Le chant s'amplifie et résonne dans la cabane sur le Gruetli, cette prairie alpine et lieu symbolique pour les patriotes suisses, qui accueille la compétition pour un nouvel hymne national, entrée vendredi dans sa dernière ligne droite.

Le Gruetli, aussi appelé en allemand Ruetli (petite prairie) fait partie des mythes fondateurs de la Suisse. La légende veut qu'en 1307 les Confédérés s'y seraient réunis dans leur conjuration contre les baillis autrichiens et depuis le 18e siècle cette prairie dominant le Lac des Quatre Cantons, dans la région de Lucerne, sert à des réunions patriotiques.

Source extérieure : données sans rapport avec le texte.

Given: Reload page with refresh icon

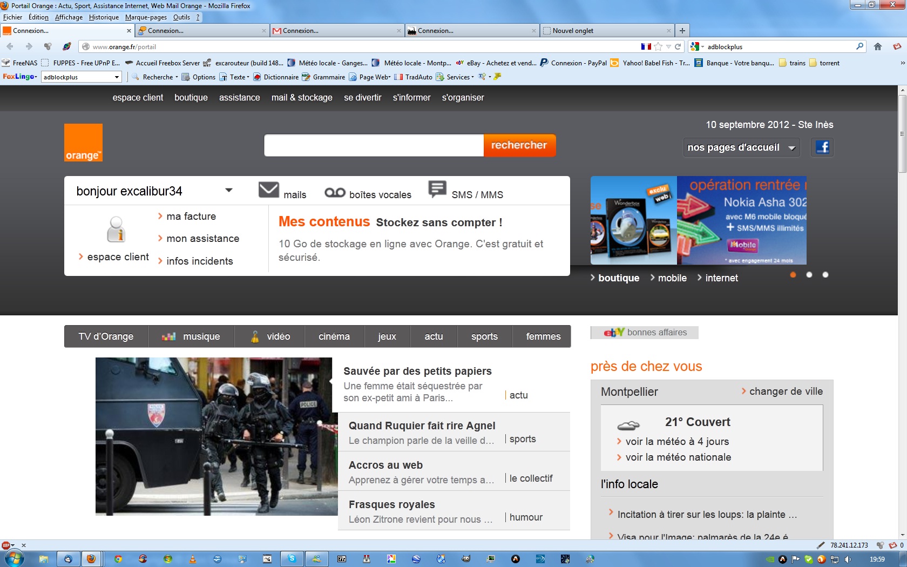Looking at the screenshot, I should 678,46.
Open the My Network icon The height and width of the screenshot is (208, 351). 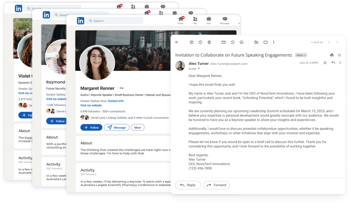coord(195,20)
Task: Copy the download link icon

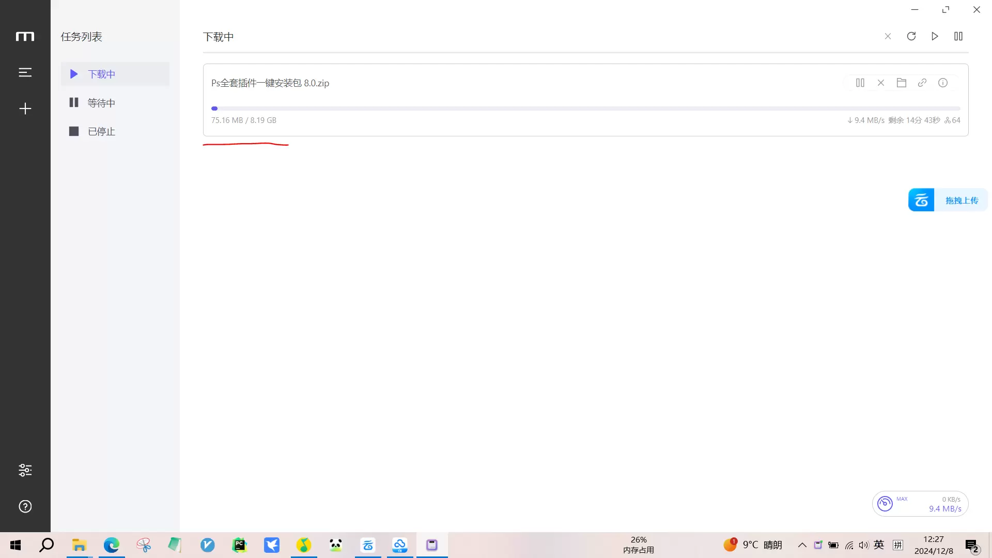Action: point(923,83)
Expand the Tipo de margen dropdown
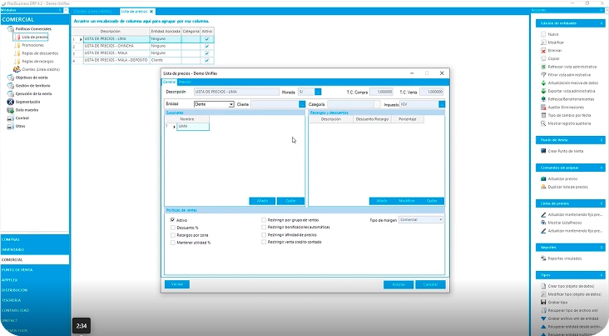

Vendredi, elle est le théâtre d'une présentation inhabituelle, les trois versions en compétition pour un nouvel hymne national devant remplacer l'actuel, «le Cantique suisse», qui date de 1841 et s'apparente à un mélange de bulletin météo alpine et de cantique religieux, selon ses détracteurs.

«C'est une initiative typiquement suisse, elle vient de la base de la population pour aller au sommet et c'est la façon typique de procéder en Suisse», se réjouit Lukas Niederberger, un responsable du projet.

Estimant que l'hymne actuel ne reflète pas le pays dans sa diversité politique et culturelle, la Société suisse d'utilité publique a lancé le 1er janvier 2014 un concours national artistique, appelé «CHymne», pour trouver un nouvel hymne à la Confédération.

Les résultats ont dépassé toutes attentes. «Cela a été vraiment un succès», assure Jean-Daniel Gerber, président de cette association qui existe depuis 205 ans. Une cinquantaine de contributions étaient attendues, il y en a eu 208. Un jury de personnalités en a sélectionné six et plus de 70 000 Suisses ont voté sur l'internet pour choisir les trois finalistes. Pour contribuer au choix du vainqueur, le vote sera ouvert sur l'internet du 8 juin à la fin août.

Le 12 septembre, la finale se déroulera dans le cadre de la Fête fédérale de musique populaire à Aarau, capitale du canton d'Argovie. Le public pourra assister en direct à cette finale, qui sera retransmise sur les chaînes publiques, et également voter par message texte ou en téléphonant.

«Ce ne sera alors qu'une étape de cette entreprise», note M. Gerber. Il faudra ensuite convaincre le gouvernement et le Parlement de lancer un processus de changement de l'hymne, ce qui pourrait conduire à un referendum. «Cela prendra du temps», admet M. Gerber.

D'autant que le projet a ses adversaires. «Aucun pays au monde ne change ou n'a changé son hymne national», affirme pour l'AFP Hubert Spörri, de l'Association Psaume Suisse. «Il n'y a eu qu'un seul cas, il y a une quarantaine d'années, quand l'Australie s'est détachée de la couronne d'Angleterre, le peuple a été consulté sur deux hymnes, l'ancien et le nouveau, il a choisi l'ancien», explique-t-il.

«Chaque hymne a son histoire, et on ne peut tout simplement pas la mettre de côté. L'hymne suisse est un résultat interconfessionnel, le texte a été rédigé par un poète protestant et la musique composée par un prêtre catholique», souligne-t-il, en jugeant que les versions proposées «sont des chansonnettes que l'on peut chanter le soir au coin du feu, en faisant griller des saucisses».

Dans les versions présentées vendredi la mélodie de l'hymne actuel est soit reconnaissable, soit conservée. Le texte devait se fonder sur l'esprit du préambule de la Constitution fédérale, en vigueur depuis 1999. Il met en avant l'alliance du peuple et des cantons pour «renforcer la liberté, la démocratie, l'indépendance et la paix».

«Nous chantons tous unis, Ô Suisse notre patrie, que nos voix très loin s'entendent. D'un serment elle est née et ce rêve qu'elle engendre que le monde en soit empli», propose une des versions retenues.